One Day Trip to Nara (2017 East Asia Trip Series)

This is my first blog post on my new blog!

I finished my undergraduate degree in April of this year and immediately started graduate school in May. Many of my friends went on grad trips in the summer, but since there wasn’t enough time at the end of April, I decided that I wanted to take a trip to escape from Waterloo at the end of August, when I have about three weeks off. In the end I decided to visit Japan and Korea, spending approximately one week in each country.

Today is my 6th day in Japan, and currently I’m spending my night in Osaka. I lived in Tokyo on my first full day, Kyoto for the next two, Nara the next, and Kyoto again last night. There are a lot of things to discuss about Kyoto, which will be my next blog. Today I’ll recap my Nara one day trip on August 20th.

If you are not too familiar with Japan, you might not have heard of Nara (奈良) before. I have not before I started planning for the trip. Nara was Japan’s capital from AD 710 to 794, and it was Japan’s first permanent capital. It was modelled after Chang’an (modern day Xi’an, China). The time during which the capital was at Nara was called the Nara Period. Note that during the same time China was in the Tang dynasty. There was a great amount of Chinese influence on Japan during the Nara period. Chinese characters were adopted, Chinese manuscripts such as Buddhist scriptures were copied, and legal codes based on those in China were adopted. [1] At the end of the Nara period the Emperor moved from Nara to Kyoto, and Kyoto would remain the capital of Japan for more than one thousand years.

I took the JR (Japan Rail) line from Kyoto to Nara on a light rail train, which took about an hour, and arrived around noon. My first impression of Nara is that it is a lot quieter than Kyoto and less crowded, like a small town rather than a densely populated city. Upon arrival I immediately headed for the place I’m staying at for the evening to leave my luggage there so I can travel with a lighter load. After eating some beef udon in thick curry sauce in a traditional Japanese marketplace restaurant, I began my adventure.

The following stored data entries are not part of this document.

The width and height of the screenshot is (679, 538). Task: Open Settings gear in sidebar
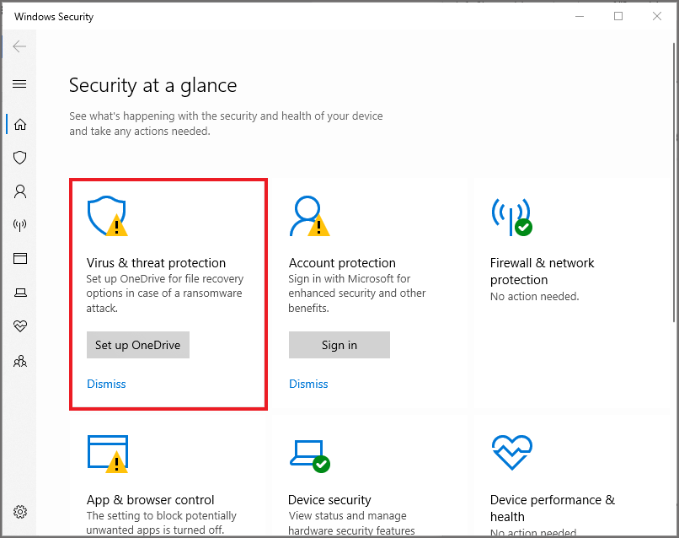(19, 512)
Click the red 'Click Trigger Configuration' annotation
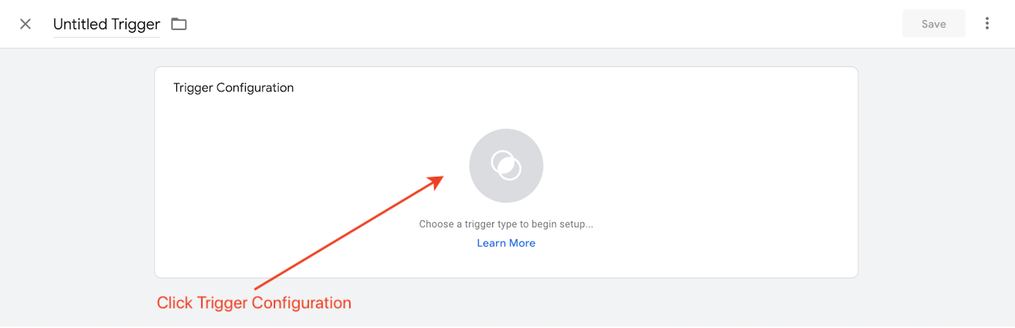This screenshot has width=1015, height=328. click(254, 303)
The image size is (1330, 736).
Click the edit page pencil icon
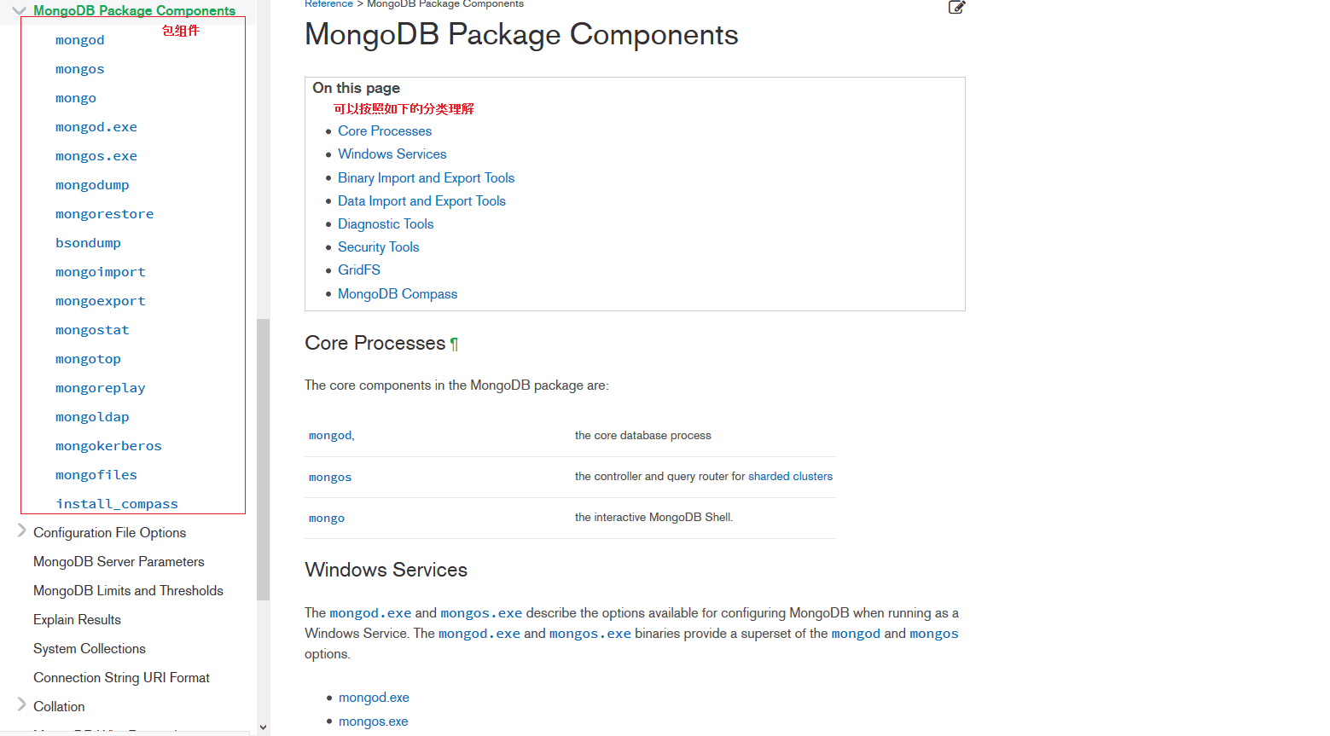(x=956, y=8)
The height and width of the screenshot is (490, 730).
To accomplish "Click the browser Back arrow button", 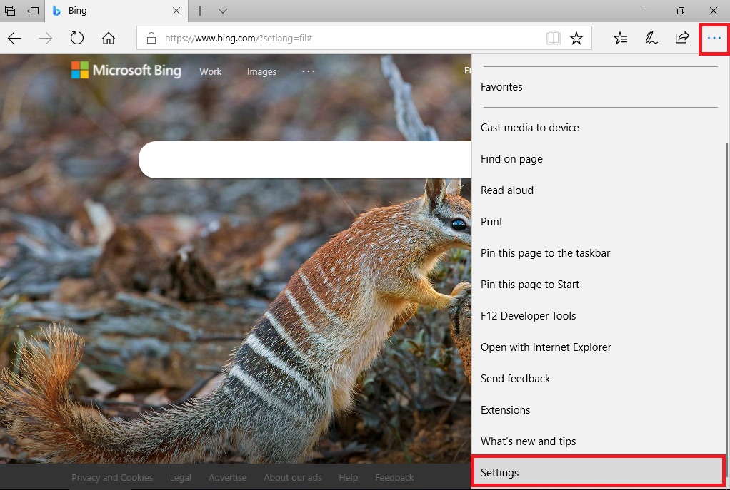I will pos(14,39).
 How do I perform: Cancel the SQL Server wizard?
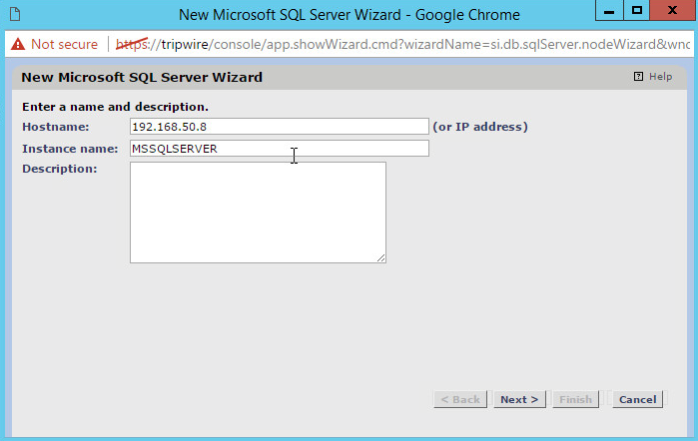(x=637, y=399)
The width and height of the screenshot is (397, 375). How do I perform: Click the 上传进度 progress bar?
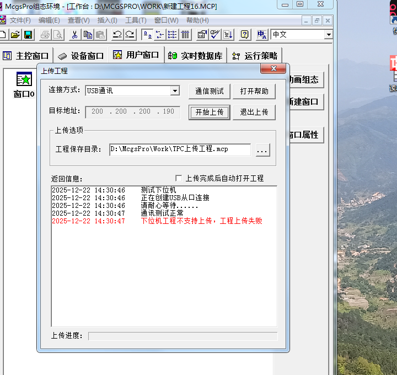coord(183,336)
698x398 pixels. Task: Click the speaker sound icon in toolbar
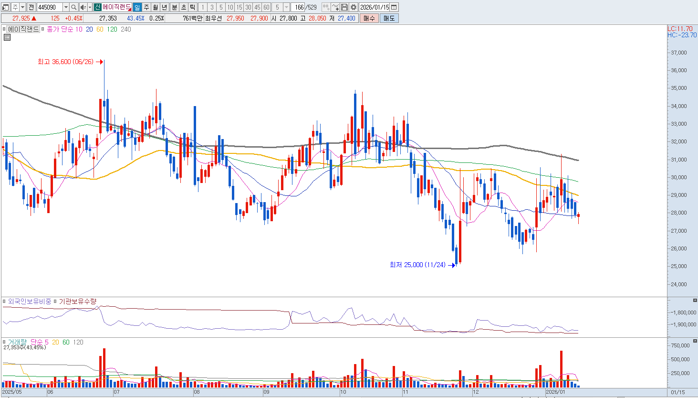click(83, 7)
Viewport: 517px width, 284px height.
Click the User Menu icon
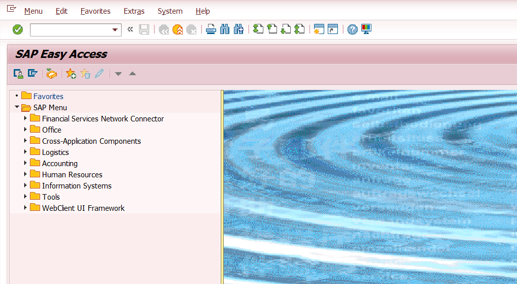click(x=18, y=74)
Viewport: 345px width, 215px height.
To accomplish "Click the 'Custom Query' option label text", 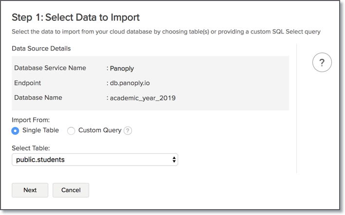I will 100,130.
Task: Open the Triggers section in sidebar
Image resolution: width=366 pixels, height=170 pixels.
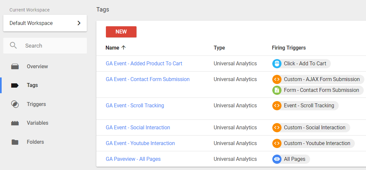Action: 36,104
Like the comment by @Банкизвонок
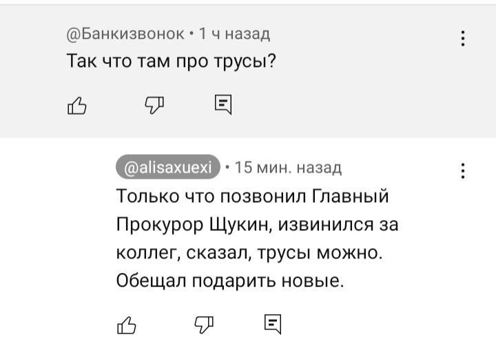This screenshot has height=350, width=496. 77,105
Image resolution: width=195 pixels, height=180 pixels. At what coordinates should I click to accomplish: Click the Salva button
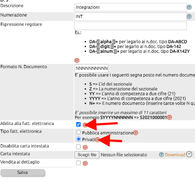(x=22, y=173)
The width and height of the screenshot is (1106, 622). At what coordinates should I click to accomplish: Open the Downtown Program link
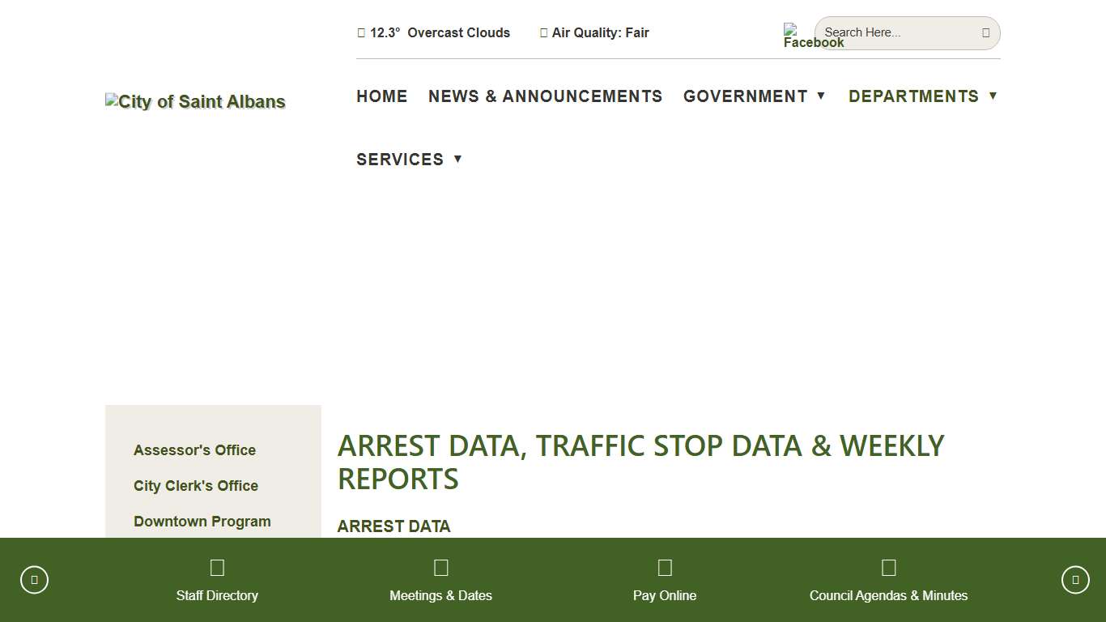coord(202,521)
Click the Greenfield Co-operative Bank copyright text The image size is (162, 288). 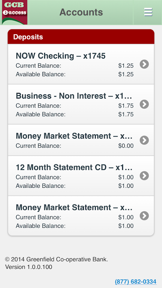pos(57,259)
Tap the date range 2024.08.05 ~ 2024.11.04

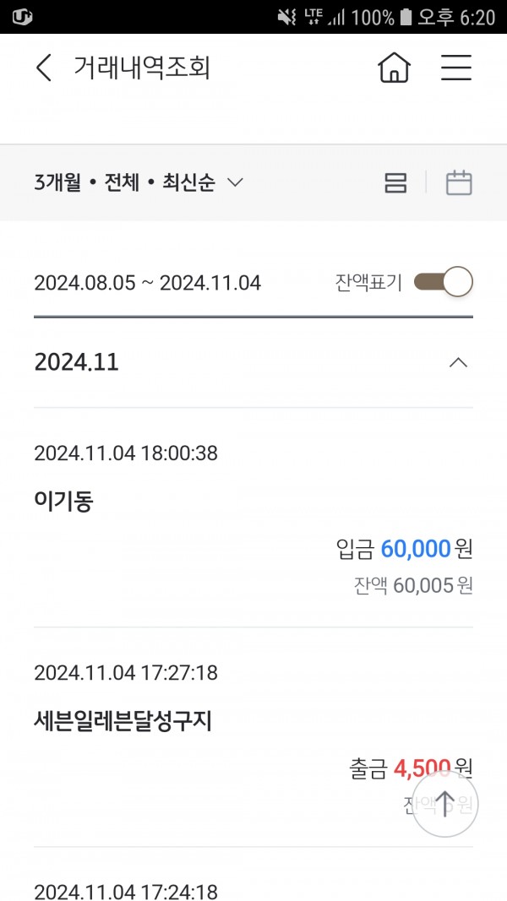pyautogui.click(x=148, y=283)
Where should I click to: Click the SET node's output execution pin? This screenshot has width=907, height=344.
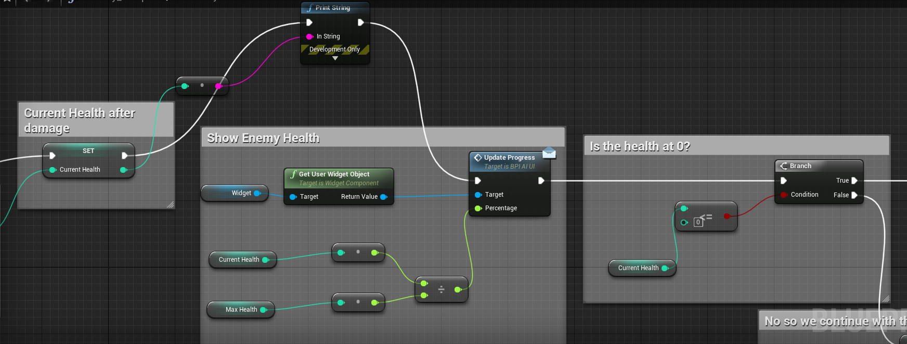124,156
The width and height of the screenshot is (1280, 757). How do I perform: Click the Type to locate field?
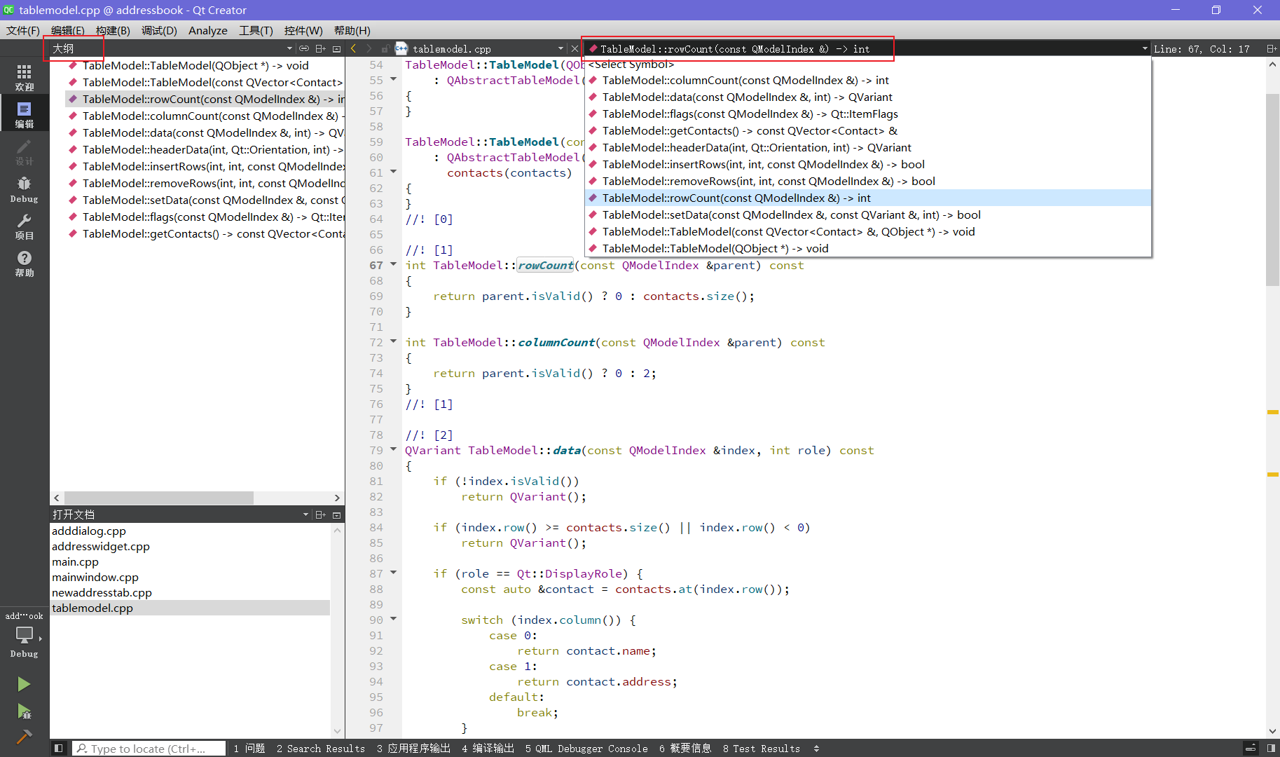point(149,748)
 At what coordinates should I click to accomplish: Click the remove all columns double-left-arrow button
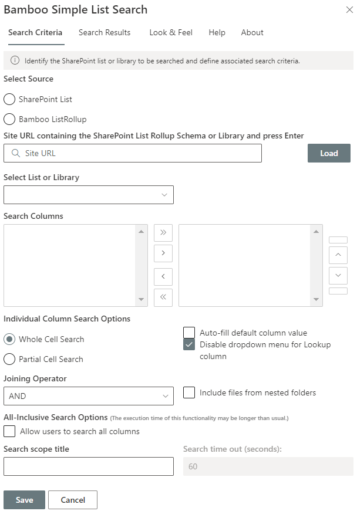point(163,297)
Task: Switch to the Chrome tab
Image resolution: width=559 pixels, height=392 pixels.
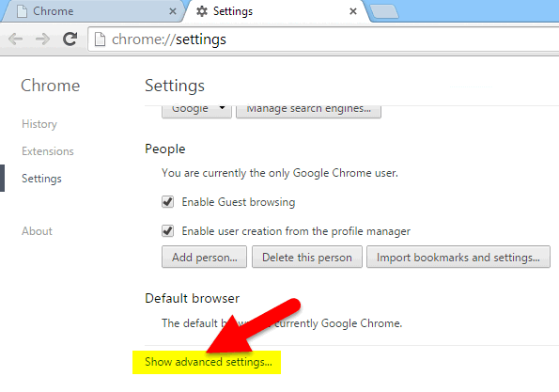Action: (93, 11)
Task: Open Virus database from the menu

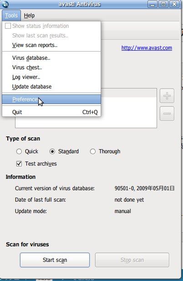Action: [51, 57]
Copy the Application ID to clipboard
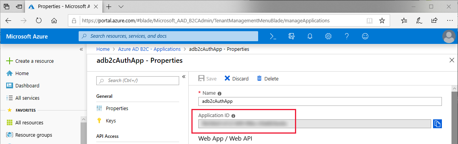Image resolution: width=458 pixels, height=144 pixels. [437, 124]
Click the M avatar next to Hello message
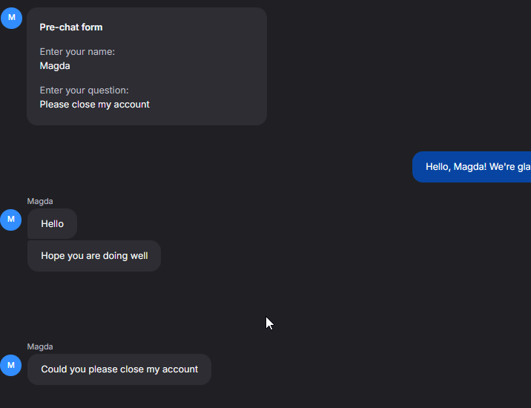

When I tell others I’m going to Nara, the first word they tell me is deer. It is said Takemikazuchi (god of thunder / sword god) was seen riding white deer, so the deer was considered divine and sacred. Killing a deer was punishable by death until 1637. After World War II, deers are no longer officially sacred, but they are still national treasures. I went to Noborioji Street where there should be a lot of deers, and indeed, I saw them. There are street vendors selling crackers to feed them.

My next stop was the Isuien Garden (依水園). This was the prettiest garden I have seen in my life to-date. It consists of two gardens, a Front Garden designed in the Edo period and a Back Garden designed in the Meiji period. Both have a variety of different views and are made to enjoy tea. There is also the Neiraku Museum beside it, with many Chinese, Korean, and Japanese treasures that date back to the earliest Chinese dynasties.

Beside the Isuien Garden there is also the Yoshikien Garden, which is free to enter for foreigners of Japan.

Next I visited the Tōdai-ji (東大寺, Eastern Great Temple). It is listed as a UNESCO World Heritage Site and has the world’s largest bronze statue of Buddha Vairocana, who embodies the concept of emptiness (Buddhist concept). There are many deers inside the area. Inside the temple there is a pillar with a hole in the middle. “Children who can squeeze through it are said to be assured of enlightenment.” [2]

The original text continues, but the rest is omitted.